NewsHour Impeachment Coverage: Analysis and Commentary – The President’s Defense

JIM LEHRER: And good morning from Washington. I’m Jim Lehrer. Welcome to PBS’s special NewsHour coverage of the House Judiciary Committee hearings on the impeachment of President Clinton.

Today the President’s attorneys begin a two-day defense presentation. We expect to hear from Gregory Craig, special assistant to the President and special counsel and to Charles Ruff, the White House counsel. As part of the presentation, they will call four panels of witnesses over the next two days. We will be broadcasting today’s proceedings in full. The NewsHour’s chief Washington correspondent, Margaret Warner, is here with me this morning, and so are two commentators, Stuart Taylor, a columnist for the National Journal and Newsweek magazines and Boston Globe columnist Tom Oliphant.

JIM LEHRER: Tom, how would you characterize what is to happen here today and tomorrow?

TOM OLIPHANT: This is going to be a little weird on one level at least in that we are going to see an actual defense on the law and the Constitution and more on the facts than some people realize for two days against charges that have yet to be made.
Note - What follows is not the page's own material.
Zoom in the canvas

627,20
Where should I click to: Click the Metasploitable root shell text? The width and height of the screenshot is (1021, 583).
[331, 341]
Behind the scenes this committee’s Republican majority is working on the charges which have not yet been presented in detail. But you will hear an actual defense with a beginning, a middle, and an end.

JIM LEHRER: And there you see on the screen Congressman Henry Hyde, the chairman of the committee, who said yesterday at a news conference that he felt that the Republicans had made a compelling case for impeachment. Stuart, what would you add to what Tom said about what this is about these next two days?